■ Текст для чтения:
Изготовленные в ее мастерской вышивки отличались высокими художественными достоинствами.
Проступки удельных князей давали царю удобный повод ликвидировать последний крупный удел на Руси. Но Грозный не использовал эту возможность. Сколь бы опасными ни казались династические претензии князя Владимира, он был слишком бездеятелен и недальновиден, чтобы завоевать широкую популярность среди дворянства, а среди знати у него было довольно много недоброжелателей, главными из которых оставались князья Суздальские‑Шуйские. (Они были повинны в смерти князя Андрея Старицкого и расхищении его имущества.) Сравнительно мягкое наказание удельных князей объяснялось, возможно, тем, что царя все больше тревожил нараставший конфликт с многочисленной суздальской знатью. Очевидно, царь не желал окончательно лишиться поддержки своих ближайших родственников в тот момент, когда положение династии стало неустойчивым. С ведома царя официальная летопись поместила краткий и нарочито туманный отчет о суде над старицким удельным князем и о выдвинутых против него обвинениях. Из этого отчета следовало, что в 1563 г. князь Владимир и его мать были изобличены в неких «неисправлениях и неправдах». Со временем Грозный сам приоткрыл завесу секретности, окружавшую первый процесс Старицких. «А князю Владимиру, – писал он, – почему было быти на государстве? От четвертого удельного родился. Что его достоинство к государству, которое его поколенье, разве вашие (бояр) измены к нему, да его дурости?.. Яз такие досады стерпети не мог, за себя есми стал».
|
Иван высказал свои обиды много позже. Могло показаться, что после суда царь поспешил предать забвению досадную ссору в собственной семье. Но на самом деле это было не так.
Царь‑летописец
Простив брата, Грозный позаботился о том, чтобы подготовить почву для расправы с ним в случае возникновения нового кризиса. Он обратился к старым летописям и позаботился о том, чтобы включить в них подробный отчет о первом заговоре Старицких в годы правления Адашева.
Чтобы вполне оценить его начинание, надо иметь в виду, что в Русском государстве официальной летописи придавалось совершенно особое значение. Московские государи ссылались на летописи в своих спорах с вольным Новгородом, дипломаты черпали из них аргументы во время переговоров с иностранными дворами. Затеянная Грозным летописная работа преследовала не литературные, а политические цели.
Два последних тома Лицевой летописи – так называемый Синодальный список и Царственная книга – были посвящены времени правления Грозного. Неудивительно, что именно эти тома и подверглись исправлению.

■ Записи:

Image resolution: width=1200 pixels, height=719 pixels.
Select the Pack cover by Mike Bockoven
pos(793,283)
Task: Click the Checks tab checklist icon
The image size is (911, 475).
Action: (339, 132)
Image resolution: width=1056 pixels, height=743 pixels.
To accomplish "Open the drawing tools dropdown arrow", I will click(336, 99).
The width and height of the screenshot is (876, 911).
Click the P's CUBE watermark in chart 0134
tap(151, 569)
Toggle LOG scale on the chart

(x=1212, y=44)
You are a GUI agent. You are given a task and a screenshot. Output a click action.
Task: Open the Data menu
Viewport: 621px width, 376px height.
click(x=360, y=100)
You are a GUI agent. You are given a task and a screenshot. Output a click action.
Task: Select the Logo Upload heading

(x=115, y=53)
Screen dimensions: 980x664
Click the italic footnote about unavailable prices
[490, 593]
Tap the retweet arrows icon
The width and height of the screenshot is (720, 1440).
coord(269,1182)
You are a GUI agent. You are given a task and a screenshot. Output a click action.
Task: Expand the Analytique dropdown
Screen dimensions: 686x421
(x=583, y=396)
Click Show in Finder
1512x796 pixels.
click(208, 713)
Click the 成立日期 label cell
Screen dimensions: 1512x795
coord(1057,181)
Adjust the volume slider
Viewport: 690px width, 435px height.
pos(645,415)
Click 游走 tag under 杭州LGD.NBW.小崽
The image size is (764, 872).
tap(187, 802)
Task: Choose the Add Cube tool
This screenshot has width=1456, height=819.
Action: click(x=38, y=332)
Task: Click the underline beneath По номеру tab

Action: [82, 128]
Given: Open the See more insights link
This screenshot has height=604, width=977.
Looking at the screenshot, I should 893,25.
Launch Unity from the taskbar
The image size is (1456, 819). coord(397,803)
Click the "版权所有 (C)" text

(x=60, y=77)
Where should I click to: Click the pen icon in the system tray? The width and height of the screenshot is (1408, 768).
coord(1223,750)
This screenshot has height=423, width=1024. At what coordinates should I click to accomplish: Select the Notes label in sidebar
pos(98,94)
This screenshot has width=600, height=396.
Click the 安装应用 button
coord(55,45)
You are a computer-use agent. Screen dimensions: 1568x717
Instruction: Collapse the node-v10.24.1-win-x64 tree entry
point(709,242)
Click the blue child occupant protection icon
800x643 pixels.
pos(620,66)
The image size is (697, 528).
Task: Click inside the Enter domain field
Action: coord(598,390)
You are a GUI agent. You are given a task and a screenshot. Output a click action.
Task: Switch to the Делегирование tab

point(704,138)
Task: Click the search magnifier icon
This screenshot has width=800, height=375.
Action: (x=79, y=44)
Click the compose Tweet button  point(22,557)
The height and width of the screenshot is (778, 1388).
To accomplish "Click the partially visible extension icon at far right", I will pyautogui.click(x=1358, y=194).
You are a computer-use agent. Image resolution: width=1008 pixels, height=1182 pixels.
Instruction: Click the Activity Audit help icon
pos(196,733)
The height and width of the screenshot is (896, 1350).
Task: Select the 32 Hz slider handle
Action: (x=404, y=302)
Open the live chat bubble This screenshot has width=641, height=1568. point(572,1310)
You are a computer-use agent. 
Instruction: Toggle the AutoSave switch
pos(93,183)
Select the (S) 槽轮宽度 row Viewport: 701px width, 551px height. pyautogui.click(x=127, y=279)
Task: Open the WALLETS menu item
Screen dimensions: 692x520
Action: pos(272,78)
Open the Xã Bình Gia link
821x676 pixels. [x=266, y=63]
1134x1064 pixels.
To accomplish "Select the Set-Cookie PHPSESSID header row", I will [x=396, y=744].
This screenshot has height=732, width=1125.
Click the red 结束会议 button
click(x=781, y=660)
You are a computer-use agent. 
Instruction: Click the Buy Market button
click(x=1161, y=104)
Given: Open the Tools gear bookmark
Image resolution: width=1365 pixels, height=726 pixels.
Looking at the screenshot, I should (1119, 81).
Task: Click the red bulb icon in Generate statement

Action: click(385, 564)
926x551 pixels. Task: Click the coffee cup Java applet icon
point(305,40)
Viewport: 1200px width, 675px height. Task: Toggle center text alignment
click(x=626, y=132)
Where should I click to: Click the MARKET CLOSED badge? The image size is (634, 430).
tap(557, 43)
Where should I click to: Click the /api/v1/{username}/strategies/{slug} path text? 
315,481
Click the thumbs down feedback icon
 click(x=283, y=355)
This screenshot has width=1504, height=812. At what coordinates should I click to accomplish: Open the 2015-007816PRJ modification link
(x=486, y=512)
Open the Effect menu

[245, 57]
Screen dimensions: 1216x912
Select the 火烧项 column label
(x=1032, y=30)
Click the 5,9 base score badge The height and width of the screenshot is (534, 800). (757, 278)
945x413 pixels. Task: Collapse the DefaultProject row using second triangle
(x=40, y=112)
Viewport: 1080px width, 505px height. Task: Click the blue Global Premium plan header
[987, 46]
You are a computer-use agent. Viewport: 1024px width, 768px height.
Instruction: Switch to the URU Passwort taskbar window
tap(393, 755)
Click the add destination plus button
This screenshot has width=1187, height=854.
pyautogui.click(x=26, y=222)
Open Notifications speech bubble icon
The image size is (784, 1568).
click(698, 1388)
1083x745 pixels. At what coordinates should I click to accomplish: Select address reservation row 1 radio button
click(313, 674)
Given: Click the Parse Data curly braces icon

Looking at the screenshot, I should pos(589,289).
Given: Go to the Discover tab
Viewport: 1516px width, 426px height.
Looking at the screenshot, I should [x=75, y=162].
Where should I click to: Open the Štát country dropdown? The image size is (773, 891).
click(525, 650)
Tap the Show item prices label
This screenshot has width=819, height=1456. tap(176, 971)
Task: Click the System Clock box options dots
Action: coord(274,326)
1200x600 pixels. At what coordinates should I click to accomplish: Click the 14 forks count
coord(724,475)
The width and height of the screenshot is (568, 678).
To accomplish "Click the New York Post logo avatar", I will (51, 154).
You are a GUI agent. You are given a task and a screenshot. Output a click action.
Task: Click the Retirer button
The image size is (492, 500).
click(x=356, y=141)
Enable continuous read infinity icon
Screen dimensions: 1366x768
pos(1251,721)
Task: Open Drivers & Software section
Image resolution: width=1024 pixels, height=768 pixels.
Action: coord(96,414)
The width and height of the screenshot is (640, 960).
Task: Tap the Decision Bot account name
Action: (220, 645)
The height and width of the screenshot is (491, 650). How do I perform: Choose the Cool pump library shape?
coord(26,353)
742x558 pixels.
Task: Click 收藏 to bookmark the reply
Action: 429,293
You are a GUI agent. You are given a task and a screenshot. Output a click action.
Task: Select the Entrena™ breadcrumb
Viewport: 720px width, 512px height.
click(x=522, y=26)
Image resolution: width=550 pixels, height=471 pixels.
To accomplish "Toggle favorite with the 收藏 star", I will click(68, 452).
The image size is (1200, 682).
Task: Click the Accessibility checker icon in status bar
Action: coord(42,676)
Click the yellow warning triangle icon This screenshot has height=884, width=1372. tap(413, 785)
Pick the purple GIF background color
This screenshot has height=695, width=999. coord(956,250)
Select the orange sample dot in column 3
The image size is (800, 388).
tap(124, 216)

■ Задания:
a – В каком году князь Владимир и его мать были изобличены в «неисправлениях и неправдах», если судить по тексту об Иване Грозном и князьях Старицких?
b – Продолжите текст об Иване Грозном и князьях Старицких с того места, где он заканчивается.
Записи для работы не понадобятся.

■ Ответы к заданиям:
a – В 1563 году.

b –
Обе летописи написаны на французской бумаге. Наблюдения за водяными знаками (филигранями) позволили известному палеографу Н.П. Лихачеву установить, что во Франции такая бумага производилась в промежуток между серединой XVI в. и 1600 г.
Попытки уточнить датировки Н.П. Лихачева вызвали длительный спор. По мнению С.О.Шмидта, водные знаки Царственной книги характерны для конца 70‑х – первой половины 80‑х гг. На основании альбомов Н. П. Лихачева, Хивуда, Брике и О. Валле‑и‑Субира автор этих строк собрал данные, свидетельствующие о более раннем происхождении бумаги исследуемых сводов. Обсудив свои выводы с известным специалистом по филиграням А.А. Амосовым, я в 1976 г. опубликовал их. Через несколько лет Амосов пересмотрел свое мнение и пришел к заключению, что бумага соответствующих листов Царственной книги была произведена во второй половине 70‑х гг., а следовательно, приписки в тексте летописи не могли быть сделаны ранее указанного времени.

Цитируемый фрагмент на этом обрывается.